Companies are already changing their practices. Appliance manufacturers are making products easier to repair or refurbish to prolong their lifespans. The trend of leasing as opposed to selling goods is also gathering pace, reflecting consumer desires to save money while cutting waste.

Brands like Bosch, BlueMovement, Decathlon and Ikea are just a few big names starting to adopt the rental model. Meanwhile in the FMCG sector, the success of the Too Good To Go app – which lets shops sell goods nearing their expiry dates at a discount – proves there is true consumer value in curbing food waste.

As household budgets are squeezed, companies might be tempted to hold back on product innovation, but that would be a mistake. FMCG and tech and durables companies should continue to take the lead, not wait for consumers or legal measures to force them.

That may make shopping slightly less convenient initially – as happened when New York State banned single-use plastic bags in shops, or the EU banned plastic straws – but consumers will ultimately adapt and respect the brand more for sticking to its principles. This is especially true when embedded in the right communications campaign.

Get your messaging right

The messaging around sustainability is, of course, key and companies will have to rethink their marketing as consumer trends change. Greenwashing – when a brand exaggerates its green credentials – is a growing problem as more companies adopt environmental policies under pressure from campaigners and shareholders.

According to GfK’s research, more than 60% of European shoppers distrust what companies tell them about their sustainability practices. When you consider that one in four has doubts about the proper functionality of green products, it seems this trust issue could become a real dealbreaker for brands.

“If companies are making a huge effort to change their business model and products and consumers don’t ‘buy it’, it’s a key challenge,” says Schils. “Trust is vital and transformational marketing will play a big role here.”

FMCG companies must use clear and compelling communication to help products stand out, empowering green consumers who want to find sustainable products. There’s also a need for better guidance and classification of products at the point of sale. Shopping involves thousands of small decisions and people don’t always have time to process what is printed on packaging or written in online product descriptions.

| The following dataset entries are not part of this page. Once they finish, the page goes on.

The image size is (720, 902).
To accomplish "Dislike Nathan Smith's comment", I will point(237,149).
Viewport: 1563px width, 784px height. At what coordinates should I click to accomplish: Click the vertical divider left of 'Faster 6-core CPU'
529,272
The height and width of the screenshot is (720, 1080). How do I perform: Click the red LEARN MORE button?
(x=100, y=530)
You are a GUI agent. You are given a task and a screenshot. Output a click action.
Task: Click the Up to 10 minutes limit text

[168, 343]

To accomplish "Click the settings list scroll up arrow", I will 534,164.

“One in four people globally have never even seen zero carbon labels on products, which is a huge shortfall,” says Schils. “Closing this implementation gap is key to keeping customers on board.”

A massive opportunity

It may seem like a tricky balance to strike, but companies have the market behind them. Last year, some 52% of shoppers globally said that sustainability had become more or much more important to them because of the pandemic. Meanwhile, consumers who prioritise environmental concerns when they shop accounted for 28% of the European population in 2021, up from 18% in 2019.

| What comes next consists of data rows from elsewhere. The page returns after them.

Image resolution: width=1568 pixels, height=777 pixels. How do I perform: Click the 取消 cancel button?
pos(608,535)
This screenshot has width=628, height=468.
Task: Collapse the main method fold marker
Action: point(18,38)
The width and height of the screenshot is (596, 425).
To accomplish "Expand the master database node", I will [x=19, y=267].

This year, the cost of living crisis will cause a – temporary – dent in this growth path, as shoppers are forced to deal with short-term worries. Putting ethical goods within the reach of many should be a key priority for companies and retailers alike. But in the longer term, the large-scale shift in consumer attitudes presents a huge opportunity for businesses bold enough to take it.

GfK provides key insights on global sustainability trends and factual behaviour change, enables effective consumer targeting and supports clients in their sustainable growth strategy. The organisation has found an observable disconnect between how consumers want to buy and how they actually buy.

Overcoming this gap will be key to capitalising on all that untapped potential, Langer says. “More than half of consumers globally could fall into the eco-active category by 2029. But only brands that understand how to remove the barriers to sustainable retail behaviour will capitalise on this huge growth,” she says.

“To do so they must increase the perceived value of sustainable products, ensure their effectiveness and use and compelling communication to create trust and to drive their message home.”